> WORK INSTRUCTIONS
Pictures are to be omitted, and every entry below is to be restated exactly.

> SUPPLIED RECORDS
◇ ◇ ◇ ◇ ◇ ◇ ◇

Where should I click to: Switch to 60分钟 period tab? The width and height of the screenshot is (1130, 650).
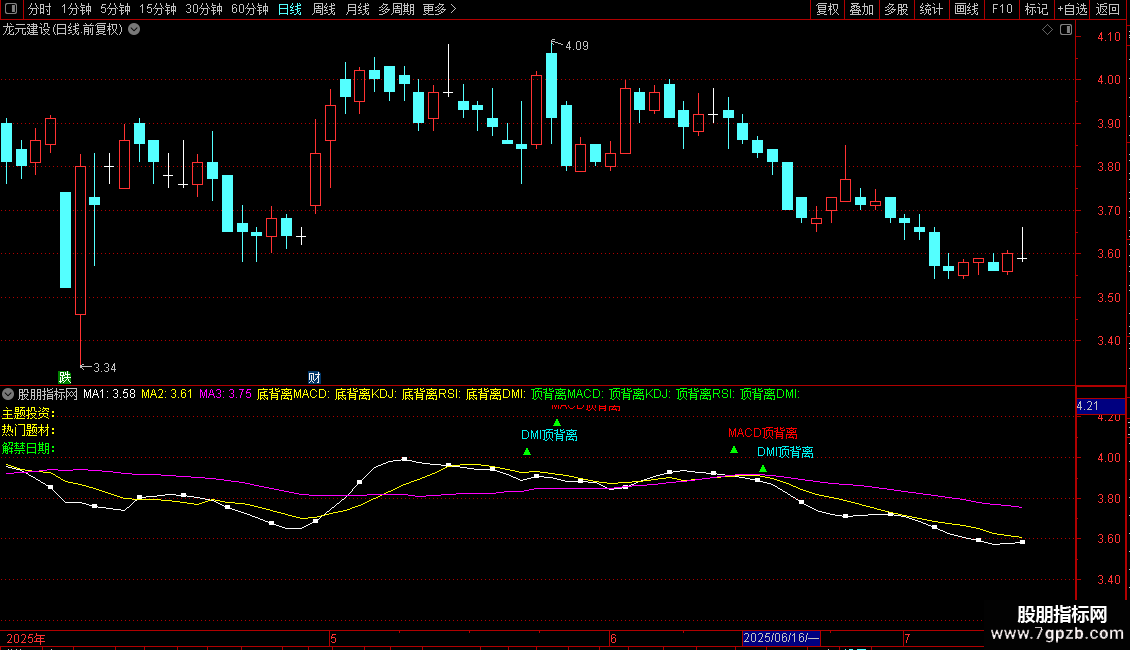point(249,9)
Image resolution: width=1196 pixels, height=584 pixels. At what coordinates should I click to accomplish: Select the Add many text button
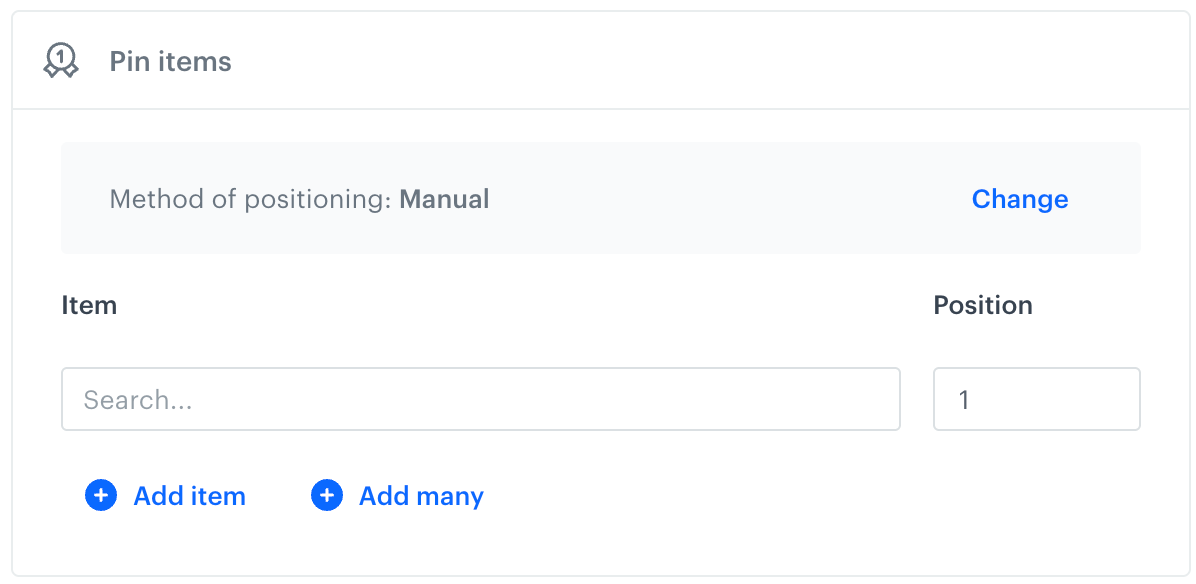(421, 496)
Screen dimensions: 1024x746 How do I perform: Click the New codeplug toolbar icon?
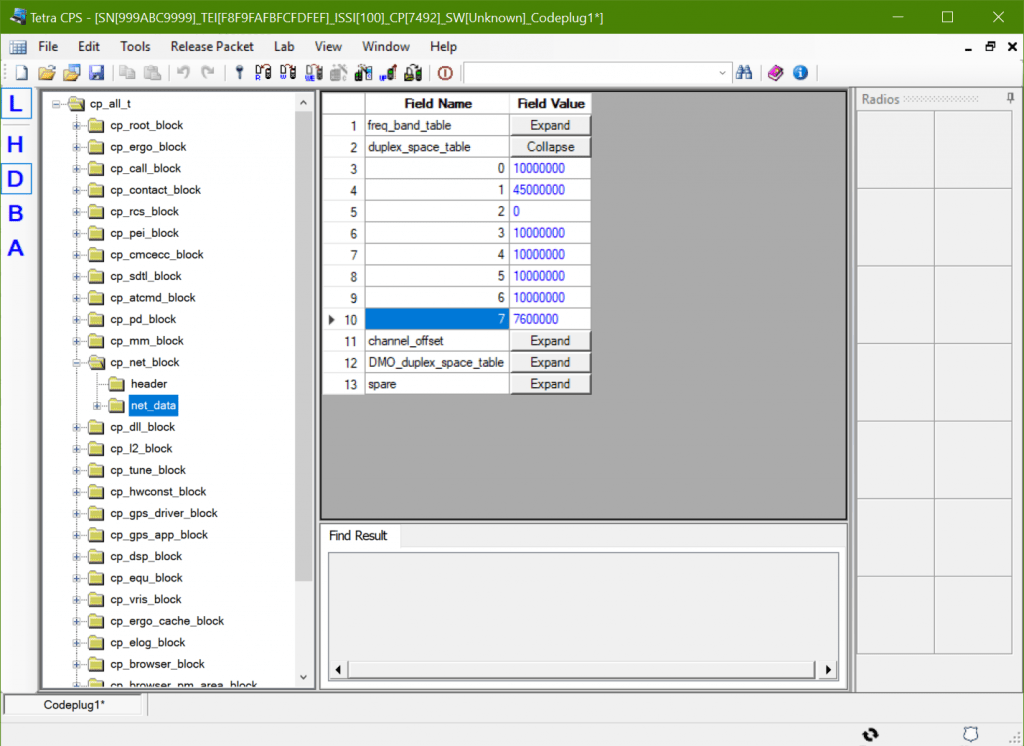click(x=21, y=73)
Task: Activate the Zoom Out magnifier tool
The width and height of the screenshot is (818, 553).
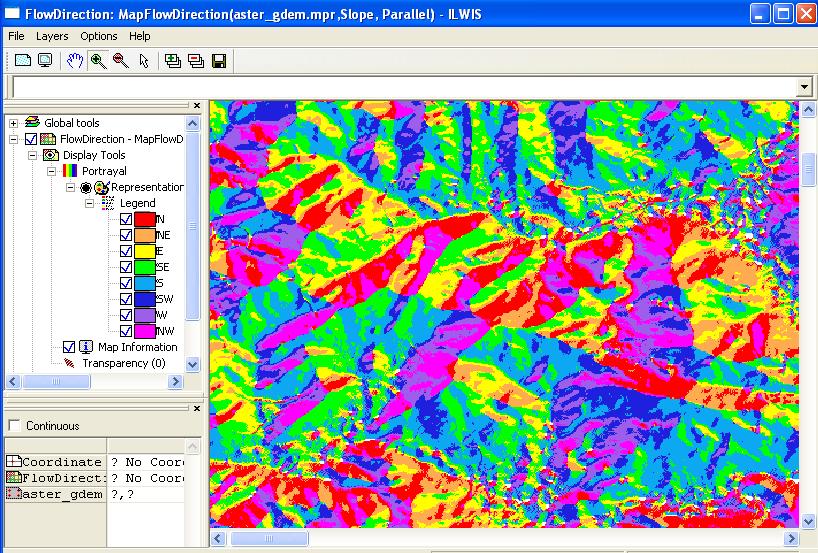Action: (x=121, y=61)
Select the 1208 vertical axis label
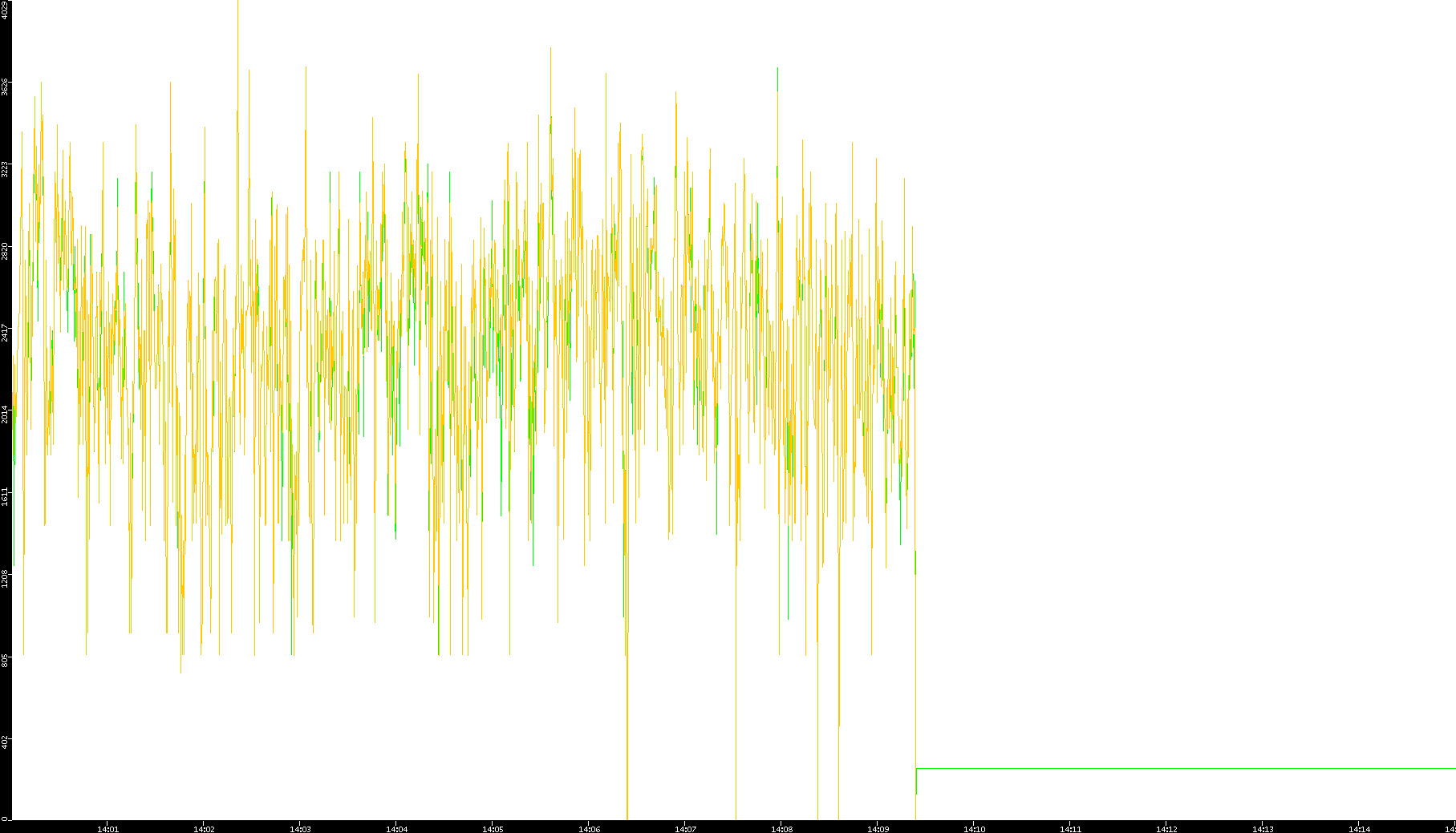The height and width of the screenshot is (833, 1456). (5, 578)
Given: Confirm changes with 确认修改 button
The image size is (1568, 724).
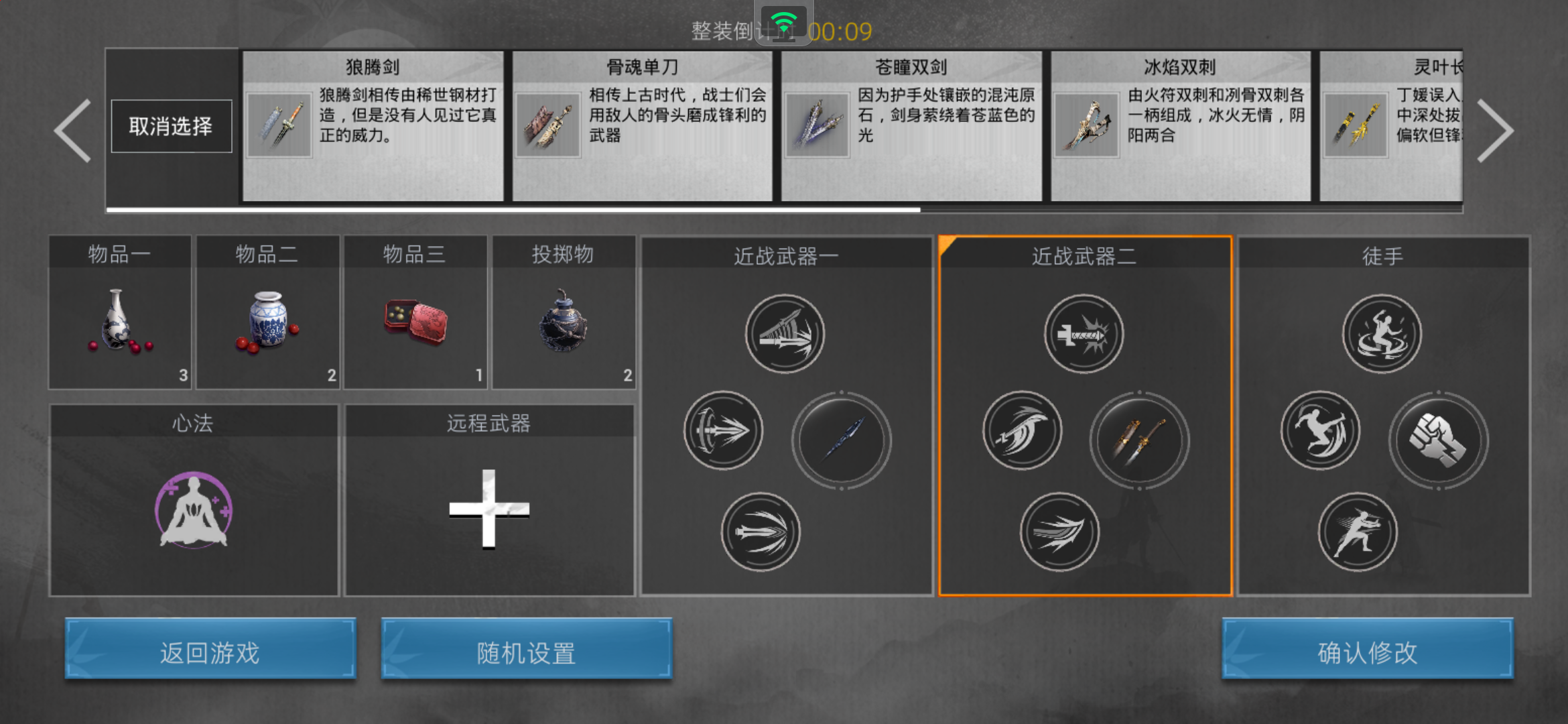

◇ ◇ ◇ ◇ ◇ ◇ ◇

> TASK SOLUTION
Where should I click to: Switch to 60分钟 period tab? The width and height of the screenshot is (1130, 650).
point(249,9)
Image resolution: width=1196 pixels, height=584 pixels. At what coordinates should I click to accomplish: Select the Add many text button
(421, 496)
Screen dimensions: 1024x746 How do I perform: Click the New codeplug toolbar icon?
click(x=21, y=73)
Task: Activate the Zoom Out magnifier tool
The width and height of the screenshot is (818, 553).
Action: (x=121, y=61)
Select the 1208 vertical axis label
The height and width of the screenshot is (833, 1456). (5, 578)
Given: Confirm changes with 确认修改 button
The image size is (1568, 724).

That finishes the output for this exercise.